-- How to complete this task --
Copy, from the data below, every line that has "table" in it.

-- Data items --

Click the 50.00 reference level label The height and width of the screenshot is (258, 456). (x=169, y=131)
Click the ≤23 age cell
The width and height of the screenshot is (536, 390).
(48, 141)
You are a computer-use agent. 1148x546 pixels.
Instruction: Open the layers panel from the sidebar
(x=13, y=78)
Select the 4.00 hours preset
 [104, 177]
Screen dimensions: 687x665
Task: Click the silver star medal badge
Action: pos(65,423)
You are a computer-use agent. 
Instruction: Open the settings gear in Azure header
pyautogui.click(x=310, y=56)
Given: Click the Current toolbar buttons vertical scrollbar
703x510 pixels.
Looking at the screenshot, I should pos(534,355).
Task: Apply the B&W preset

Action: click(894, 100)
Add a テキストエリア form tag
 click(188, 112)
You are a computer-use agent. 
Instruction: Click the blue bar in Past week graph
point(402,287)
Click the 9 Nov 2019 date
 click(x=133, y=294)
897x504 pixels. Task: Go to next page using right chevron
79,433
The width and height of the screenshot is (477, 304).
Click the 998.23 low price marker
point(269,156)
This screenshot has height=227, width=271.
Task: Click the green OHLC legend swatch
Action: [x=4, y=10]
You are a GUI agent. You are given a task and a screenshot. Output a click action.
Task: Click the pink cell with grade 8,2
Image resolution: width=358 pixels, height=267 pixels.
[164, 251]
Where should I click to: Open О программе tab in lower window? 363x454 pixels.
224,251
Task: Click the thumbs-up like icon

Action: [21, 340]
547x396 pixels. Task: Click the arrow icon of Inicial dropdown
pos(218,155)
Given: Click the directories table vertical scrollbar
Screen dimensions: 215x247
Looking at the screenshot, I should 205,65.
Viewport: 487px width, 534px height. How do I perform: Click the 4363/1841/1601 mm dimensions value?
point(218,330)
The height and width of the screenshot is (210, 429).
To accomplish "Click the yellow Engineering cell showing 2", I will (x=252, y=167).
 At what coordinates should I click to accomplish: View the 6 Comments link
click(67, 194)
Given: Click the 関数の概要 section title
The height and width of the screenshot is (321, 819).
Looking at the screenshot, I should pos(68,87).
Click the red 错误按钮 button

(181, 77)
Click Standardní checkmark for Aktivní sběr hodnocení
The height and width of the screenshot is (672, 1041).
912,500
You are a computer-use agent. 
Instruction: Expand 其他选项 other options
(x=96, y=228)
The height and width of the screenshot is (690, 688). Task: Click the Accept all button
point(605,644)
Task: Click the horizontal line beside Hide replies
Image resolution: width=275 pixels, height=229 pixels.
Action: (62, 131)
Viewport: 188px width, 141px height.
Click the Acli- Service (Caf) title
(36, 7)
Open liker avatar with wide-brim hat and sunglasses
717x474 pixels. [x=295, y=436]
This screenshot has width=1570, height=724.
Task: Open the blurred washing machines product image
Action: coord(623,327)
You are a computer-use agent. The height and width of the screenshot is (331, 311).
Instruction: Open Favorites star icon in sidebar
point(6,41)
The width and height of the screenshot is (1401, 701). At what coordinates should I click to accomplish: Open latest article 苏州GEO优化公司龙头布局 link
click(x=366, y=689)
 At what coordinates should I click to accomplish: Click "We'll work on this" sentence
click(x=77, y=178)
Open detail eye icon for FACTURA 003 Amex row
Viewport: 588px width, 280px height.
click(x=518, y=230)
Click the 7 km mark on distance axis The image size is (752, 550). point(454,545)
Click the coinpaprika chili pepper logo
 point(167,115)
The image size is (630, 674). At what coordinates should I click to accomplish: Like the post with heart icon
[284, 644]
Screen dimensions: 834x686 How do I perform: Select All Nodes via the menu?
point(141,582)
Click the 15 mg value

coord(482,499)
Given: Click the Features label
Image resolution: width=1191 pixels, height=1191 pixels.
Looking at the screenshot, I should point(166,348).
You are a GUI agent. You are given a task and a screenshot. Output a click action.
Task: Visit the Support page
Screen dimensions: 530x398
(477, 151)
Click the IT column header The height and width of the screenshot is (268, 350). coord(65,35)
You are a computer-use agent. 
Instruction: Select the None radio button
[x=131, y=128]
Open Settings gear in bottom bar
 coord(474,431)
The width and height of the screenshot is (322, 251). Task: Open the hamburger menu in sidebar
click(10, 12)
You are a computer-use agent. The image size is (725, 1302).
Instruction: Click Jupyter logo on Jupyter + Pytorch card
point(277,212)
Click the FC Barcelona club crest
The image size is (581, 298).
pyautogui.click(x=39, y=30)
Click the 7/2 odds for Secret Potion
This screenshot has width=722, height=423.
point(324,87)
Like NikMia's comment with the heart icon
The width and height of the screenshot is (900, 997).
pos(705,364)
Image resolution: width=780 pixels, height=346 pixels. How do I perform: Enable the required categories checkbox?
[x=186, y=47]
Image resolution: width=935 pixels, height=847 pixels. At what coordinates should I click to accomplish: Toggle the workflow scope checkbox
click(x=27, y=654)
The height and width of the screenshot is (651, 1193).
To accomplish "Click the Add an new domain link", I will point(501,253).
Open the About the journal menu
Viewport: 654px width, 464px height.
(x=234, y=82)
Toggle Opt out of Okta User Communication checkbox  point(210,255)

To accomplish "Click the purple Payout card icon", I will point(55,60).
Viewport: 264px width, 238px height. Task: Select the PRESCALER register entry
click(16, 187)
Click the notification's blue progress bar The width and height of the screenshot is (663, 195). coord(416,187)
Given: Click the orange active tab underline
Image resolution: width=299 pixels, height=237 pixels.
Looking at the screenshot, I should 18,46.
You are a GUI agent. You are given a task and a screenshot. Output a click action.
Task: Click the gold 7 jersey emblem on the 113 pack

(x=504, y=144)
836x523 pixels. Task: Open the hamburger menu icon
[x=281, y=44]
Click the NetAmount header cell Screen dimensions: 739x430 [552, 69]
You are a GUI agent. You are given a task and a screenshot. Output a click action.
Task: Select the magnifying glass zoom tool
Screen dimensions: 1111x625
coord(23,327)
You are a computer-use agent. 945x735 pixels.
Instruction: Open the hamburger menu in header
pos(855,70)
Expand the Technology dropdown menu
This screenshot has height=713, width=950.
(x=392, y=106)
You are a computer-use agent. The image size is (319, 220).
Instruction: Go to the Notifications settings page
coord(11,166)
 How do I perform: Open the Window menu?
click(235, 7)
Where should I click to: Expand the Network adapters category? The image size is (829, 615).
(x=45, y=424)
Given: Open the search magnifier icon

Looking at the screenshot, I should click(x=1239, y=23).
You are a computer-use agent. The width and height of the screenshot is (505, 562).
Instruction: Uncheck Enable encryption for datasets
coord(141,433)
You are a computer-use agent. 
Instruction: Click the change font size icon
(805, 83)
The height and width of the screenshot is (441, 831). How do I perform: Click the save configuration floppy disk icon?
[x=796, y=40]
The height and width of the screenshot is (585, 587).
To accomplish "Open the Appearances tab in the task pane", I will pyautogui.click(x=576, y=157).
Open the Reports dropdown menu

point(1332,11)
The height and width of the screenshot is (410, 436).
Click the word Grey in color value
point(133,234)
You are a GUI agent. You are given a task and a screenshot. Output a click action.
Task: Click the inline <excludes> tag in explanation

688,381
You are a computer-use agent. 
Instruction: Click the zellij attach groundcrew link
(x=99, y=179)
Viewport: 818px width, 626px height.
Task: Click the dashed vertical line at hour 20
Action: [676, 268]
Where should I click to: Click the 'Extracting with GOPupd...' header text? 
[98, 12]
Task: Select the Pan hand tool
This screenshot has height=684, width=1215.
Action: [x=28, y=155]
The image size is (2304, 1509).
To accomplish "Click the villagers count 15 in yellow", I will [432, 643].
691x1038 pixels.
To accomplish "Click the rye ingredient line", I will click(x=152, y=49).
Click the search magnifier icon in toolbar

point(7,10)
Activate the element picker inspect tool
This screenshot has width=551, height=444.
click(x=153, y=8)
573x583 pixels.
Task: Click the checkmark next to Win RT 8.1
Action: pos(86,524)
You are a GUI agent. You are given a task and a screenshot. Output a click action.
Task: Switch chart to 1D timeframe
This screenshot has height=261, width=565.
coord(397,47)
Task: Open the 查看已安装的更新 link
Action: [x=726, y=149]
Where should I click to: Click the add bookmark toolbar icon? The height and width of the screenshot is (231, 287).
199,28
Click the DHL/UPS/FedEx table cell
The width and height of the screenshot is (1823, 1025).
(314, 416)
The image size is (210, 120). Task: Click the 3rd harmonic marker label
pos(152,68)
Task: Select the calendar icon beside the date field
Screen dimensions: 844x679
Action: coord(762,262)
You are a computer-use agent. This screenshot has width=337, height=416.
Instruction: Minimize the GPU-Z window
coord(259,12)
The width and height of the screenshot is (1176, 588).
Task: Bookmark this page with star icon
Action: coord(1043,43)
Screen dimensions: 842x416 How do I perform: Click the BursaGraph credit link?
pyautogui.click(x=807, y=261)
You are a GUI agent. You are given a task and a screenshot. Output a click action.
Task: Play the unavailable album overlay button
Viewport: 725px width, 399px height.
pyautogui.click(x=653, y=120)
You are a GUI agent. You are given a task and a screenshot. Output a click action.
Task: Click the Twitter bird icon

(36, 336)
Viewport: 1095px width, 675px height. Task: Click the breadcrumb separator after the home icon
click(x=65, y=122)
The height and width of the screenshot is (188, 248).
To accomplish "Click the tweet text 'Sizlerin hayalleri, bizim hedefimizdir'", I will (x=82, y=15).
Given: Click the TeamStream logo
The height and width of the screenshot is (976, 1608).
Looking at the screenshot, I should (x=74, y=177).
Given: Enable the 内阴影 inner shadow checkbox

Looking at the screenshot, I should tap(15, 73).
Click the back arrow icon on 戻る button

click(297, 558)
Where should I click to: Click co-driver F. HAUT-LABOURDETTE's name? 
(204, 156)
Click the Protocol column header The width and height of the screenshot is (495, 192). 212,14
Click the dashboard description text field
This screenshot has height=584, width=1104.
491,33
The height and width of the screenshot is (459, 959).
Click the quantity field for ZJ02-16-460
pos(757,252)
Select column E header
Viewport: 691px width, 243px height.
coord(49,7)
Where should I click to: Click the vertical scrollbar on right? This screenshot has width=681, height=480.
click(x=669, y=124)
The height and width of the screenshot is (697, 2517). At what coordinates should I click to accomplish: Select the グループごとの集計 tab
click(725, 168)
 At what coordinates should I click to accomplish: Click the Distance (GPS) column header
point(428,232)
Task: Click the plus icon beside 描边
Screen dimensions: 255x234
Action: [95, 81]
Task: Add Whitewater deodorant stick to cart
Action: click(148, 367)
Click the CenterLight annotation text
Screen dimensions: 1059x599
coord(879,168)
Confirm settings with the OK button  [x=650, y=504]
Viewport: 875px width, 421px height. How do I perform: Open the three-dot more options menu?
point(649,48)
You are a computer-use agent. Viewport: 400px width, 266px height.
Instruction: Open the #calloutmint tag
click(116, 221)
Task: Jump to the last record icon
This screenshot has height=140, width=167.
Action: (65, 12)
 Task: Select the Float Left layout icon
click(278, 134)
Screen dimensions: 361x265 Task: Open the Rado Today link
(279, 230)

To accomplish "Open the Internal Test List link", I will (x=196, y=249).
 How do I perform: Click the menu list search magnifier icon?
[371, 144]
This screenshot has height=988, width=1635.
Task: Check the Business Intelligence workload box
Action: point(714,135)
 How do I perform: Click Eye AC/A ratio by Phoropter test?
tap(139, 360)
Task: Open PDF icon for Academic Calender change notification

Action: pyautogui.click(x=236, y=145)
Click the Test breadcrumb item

-- Written reply --
Given: Click the directories table vertical scrollbar
Click the DHL/UPS/FedEx table cell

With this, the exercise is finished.